ESSENTIAL DUTIES AND RESPONSIBILITIES:
• Manage the Change Control Program related to the change initiations, reviews, approvals, and closure of changes. Creates and maintains pertinent electronic databases for the change activities accordingly for all cGMP documentation, to include open, extended, closed, and canceled tracking of change submissions. • Manage the Change Control system with the receipt of change control requests, assigning of change control numbers, assisting with initial quality assurance assessments, emailing status update links to personnel, and maintaining of the status log. • Manage day-to-day activities to ensure changes are being proposed are properly documented, planned, coordinated, and implemented within PAIs policies and procedures. • Enforces technical review processes and procedures to ensure changes are communicated to all affected parties. • Performs edits and compliance checks of documents and change control records. • Maintains electronic filing, scanning, maintenance, and organization of controlled documents. • Provides continuous training for end users as it applies to creation and management of change requests. • Maintains electronic database for tracking of change requests for review, signatory, and implementation of changes. • Identifies document discrepancies and provides quality control/quality assurances to revisions and document releases for control purposes. • Provides assistance with formatting of documentation. • Manages the electronic master file with insertion of approved documentation or removal of obsolete/inactive documents. • Reviews updates of Manufacturing and Packaging Batch Records, Packaging Specifications and Instructions, Component/Container/Closure Specifications, and Component Purchasing Specifications and initiate the approval flow for the documents. • Provides backup for batch record issuance, standard operating procedures, and work instructions, destruction of materials, and log books as needed. • Establishes and maintains effective working relationships with managers and employees and the ability to mentor individuals of various levels within the organization to gain understanding and/or acceptance of an idea, policy, procedure, or plan that obtains to quality principles. • Supports audits, maintains quality metrics, and provides assistance to the organization as applicable.
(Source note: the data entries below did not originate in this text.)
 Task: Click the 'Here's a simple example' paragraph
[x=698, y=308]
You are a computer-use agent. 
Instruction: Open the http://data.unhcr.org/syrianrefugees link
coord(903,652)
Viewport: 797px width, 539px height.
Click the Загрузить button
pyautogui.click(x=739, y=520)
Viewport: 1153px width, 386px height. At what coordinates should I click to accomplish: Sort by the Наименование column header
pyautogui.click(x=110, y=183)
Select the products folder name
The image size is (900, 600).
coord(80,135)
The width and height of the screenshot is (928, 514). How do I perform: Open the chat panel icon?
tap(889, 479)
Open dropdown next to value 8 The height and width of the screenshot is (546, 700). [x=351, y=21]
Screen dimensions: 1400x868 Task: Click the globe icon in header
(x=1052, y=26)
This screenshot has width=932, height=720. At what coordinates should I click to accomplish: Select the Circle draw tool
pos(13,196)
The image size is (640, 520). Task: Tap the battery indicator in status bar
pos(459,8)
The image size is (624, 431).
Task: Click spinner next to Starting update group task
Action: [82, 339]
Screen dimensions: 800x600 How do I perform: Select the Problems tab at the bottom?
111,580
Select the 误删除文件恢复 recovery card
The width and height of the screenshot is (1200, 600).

EDUCATION AND/OR EXPERIENCE:
Bachelors' degree or equivalent years of experience, preferably in the Pharmaceutical industry. Microsoft suite software is required, knowledge of electronic document/training systems and GMP documentation is preferred.
KNOWLEDGE, SKILLS & ABILITIES:
• Strong oral and written communication skills, good analytical ability, and problem-solving skills. • Critical thinking application, attentiveness to details and deadlines with the ability to prioritize work effectively. • Flexibility to operate, and self-driven to excel, in a fast-paced environment. • Demonstrate ability to perform independent work requiring attention to detail, accuracy, and scientific judgment and a proven ability to shift thought processes quickly from one task to another. • Strong Microsoft skill set, to include documentation formatting, Adobe application, and Signature workflow process.
PHYSICAL REQUIREMENTS/WORKING CONDITIONS:
The physical requirements and working conditions listed for this job are representative of those required on the job. Reasonable accommodations may be made to enable qualified individuals with disabilities to perform the essential duties and responsibilities.
Computer keyboarding, computer monitor, and mouse use including reaching forward, grasping, finger, and wrist manipulations, and neck bending and turning: near vision is necessary for computer monitor use. Frequently required to stand, sit, walk, talk, and hear, occasionally required to reach with hands.
PAI is an Equal Opportunity Employer. PAI uses E-Verify. EEO Employer / Veteran / Disabled.